> _RECORDS_

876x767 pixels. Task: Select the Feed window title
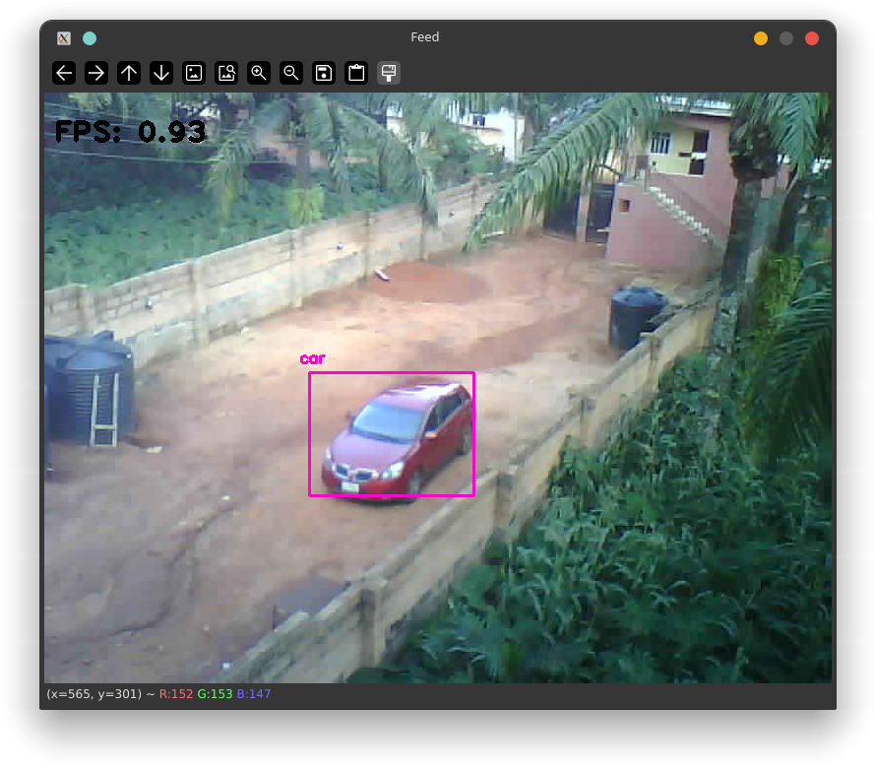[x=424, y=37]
--
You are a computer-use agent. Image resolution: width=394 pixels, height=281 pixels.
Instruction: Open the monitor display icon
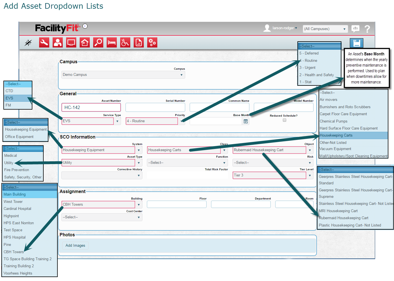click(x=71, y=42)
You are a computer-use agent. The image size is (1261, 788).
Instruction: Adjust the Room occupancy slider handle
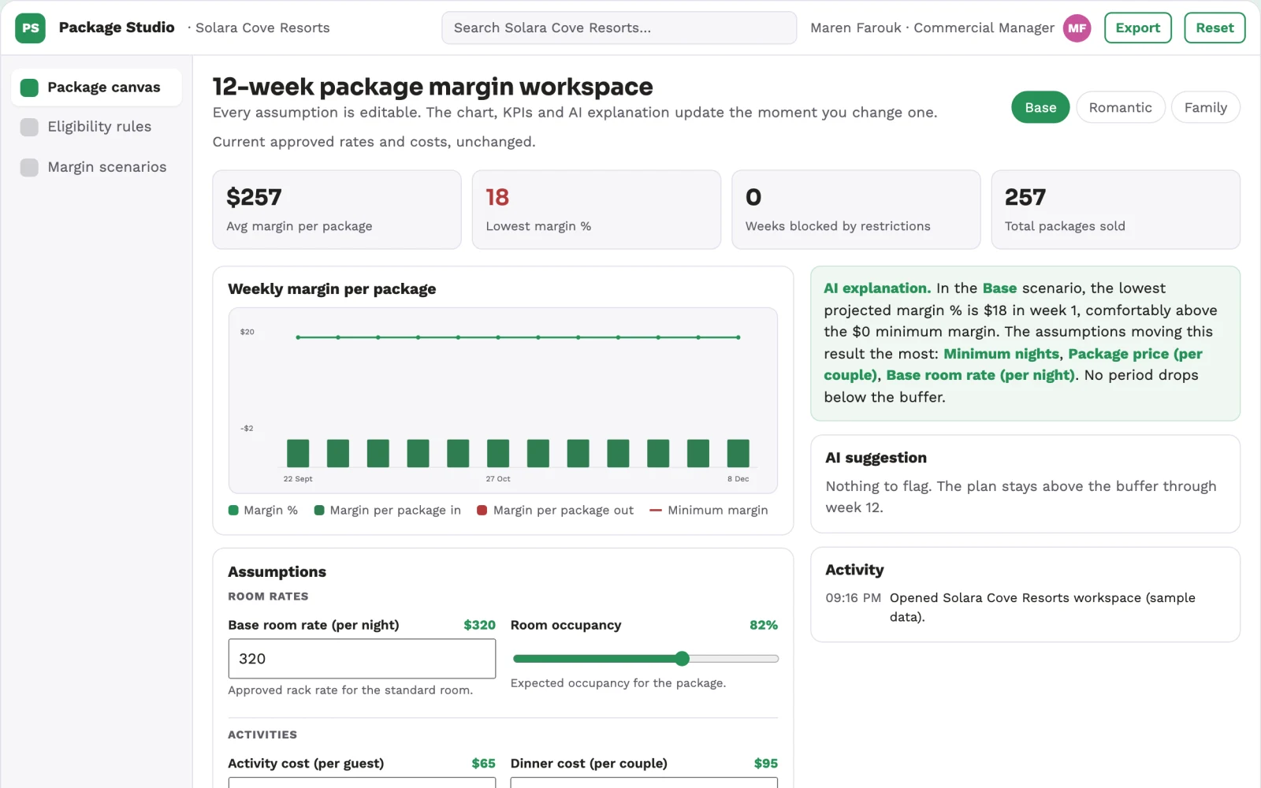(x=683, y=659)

> _DESCRIPTION OF THE TASK_
If a line of the records includes the string "computer", copy it out.

> _SOLUTION TO THE PROBLEM_
You are a computer-use agent. Image resolution: width=394 pixels, height=281 pixels.
You are a computer-use agent. The image size is (1261, 788).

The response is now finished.